- _TASK REQUIREMENTS_:
Print the data that follows again, keeping every line exact.

[Collection entries]
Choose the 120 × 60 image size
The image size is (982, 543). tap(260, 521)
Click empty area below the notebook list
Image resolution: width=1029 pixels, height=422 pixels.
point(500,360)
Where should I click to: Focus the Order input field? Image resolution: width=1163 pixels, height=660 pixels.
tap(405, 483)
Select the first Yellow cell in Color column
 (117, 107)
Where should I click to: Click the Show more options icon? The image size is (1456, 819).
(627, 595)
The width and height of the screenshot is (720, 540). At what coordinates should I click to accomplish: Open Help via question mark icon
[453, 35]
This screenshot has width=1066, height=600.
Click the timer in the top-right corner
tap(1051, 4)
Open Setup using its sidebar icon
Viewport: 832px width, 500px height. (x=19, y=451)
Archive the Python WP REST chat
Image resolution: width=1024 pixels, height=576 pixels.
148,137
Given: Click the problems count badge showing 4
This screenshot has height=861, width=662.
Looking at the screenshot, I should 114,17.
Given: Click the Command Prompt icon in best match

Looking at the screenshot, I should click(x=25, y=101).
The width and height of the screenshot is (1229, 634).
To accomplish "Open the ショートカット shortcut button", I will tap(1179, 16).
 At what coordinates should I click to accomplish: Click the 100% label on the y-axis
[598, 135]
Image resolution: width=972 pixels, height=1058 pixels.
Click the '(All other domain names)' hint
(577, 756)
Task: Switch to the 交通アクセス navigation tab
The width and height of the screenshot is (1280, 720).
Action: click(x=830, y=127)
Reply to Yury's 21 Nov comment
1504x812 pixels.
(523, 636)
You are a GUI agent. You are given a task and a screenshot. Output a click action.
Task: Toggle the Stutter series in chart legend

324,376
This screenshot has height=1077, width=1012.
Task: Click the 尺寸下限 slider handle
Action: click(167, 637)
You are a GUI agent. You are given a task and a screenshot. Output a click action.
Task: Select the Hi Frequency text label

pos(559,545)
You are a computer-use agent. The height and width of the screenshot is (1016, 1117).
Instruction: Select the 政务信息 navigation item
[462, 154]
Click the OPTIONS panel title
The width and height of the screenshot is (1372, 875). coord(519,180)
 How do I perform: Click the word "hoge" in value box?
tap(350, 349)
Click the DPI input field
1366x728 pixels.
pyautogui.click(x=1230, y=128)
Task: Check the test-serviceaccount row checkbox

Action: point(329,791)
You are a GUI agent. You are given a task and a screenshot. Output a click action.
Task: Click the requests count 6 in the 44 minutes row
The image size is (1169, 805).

- _SOLUTION TO THE PROBLEM_:
Choose the 120 × 60 image size
The image size is (982, 543). tap(260, 521)
Click empty area below the notebook list
Image resolution: width=1029 pixels, height=422 pixels.
point(500,360)
Where should I click to: Focus the Order input field? Image resolution: width=1163 pixels, height=660 pixels.
tap(405, 483)
Select the first Yellow cell in Color column
 (117, 107)
Where should I click to: Click the Show more options icon? The image size is (1456, 819).
(627, 595)
The width and height of the screenshot is (720, 540). At what coordinates should I click to accomplish: Open Help via question mark icon
[453, 35]
This screenshot has width=1066, height=600.
Click the timer in the top-right corner
tap(1051, 4)
Open Setup using its sidebar icon
Viewport: 832px width, 500px height. (x=19, y=451)
Archive the Python WP REST chat
Image resolution: width=1024 pixels, height=576 pixels.
148,137
Given: Click the problems count badge showing 4
This screenshot has height=861, width=662.
Looking at the screenshot, I should 114,17.
Given: Click the Command Prompt icon in best match

Looking at the screenshot, I should click(x=25, y=101).
The width and height of the screenshot is (1229, 634).
To accomplish "Open the ショートカット shortcut button", I will tap(1179, 16).
 At what coordinates should I click to accomplish: Click the 100% label on the y-axis
[598, 135]
Image resolution: width=972 pixels, height=1058 pixels.
Click the '(All other domain names)' hint
(577, 756)
Task: Switch to the 交通アクセス navigation tab
The width and height of the screenshot is (1280, 720).
Action: click(x=830, y=127)
Reply to Yury's 21 Nov comment
1504x812 pixels.
(523, 636)
You are a GUI agent. You are given a task and a screenshot. Output a click action.
Task: Toggle the Stutter series in chart legend

324,376
This screenshot has height=1077, width=1012.
Task: Click the 尺寸下限 slider handle
Action: click(167, 637)
You are a GUI agent. You are given a task and a screenshot. Output a click action.
Task: Select the Hi Frequency text label

pos(559,545)
You are a computer-use agent. The height and width of the screenshot is (1016, 1117).
Instruction: Select the 政务信息 navigation item
[462, 154]
Click the OPTIONS panel title
The width and height of the screenshot is (1372, 875). coord(519,180)
 How do I perform: Click the word "hoge" in value box?
tap(350, 349)
Click the DPI input field
1366x728 pixels.
pyautogui.click(x=1230, y=128)
Task: Check the test-serviceaccount row checkbox

Action: point(329,791)
You are a GUI agent. You are given a task and a screenshot. Output a click action.
Task: Click the requests count 6 in the 44 minutes row
The image size is (1169, 805).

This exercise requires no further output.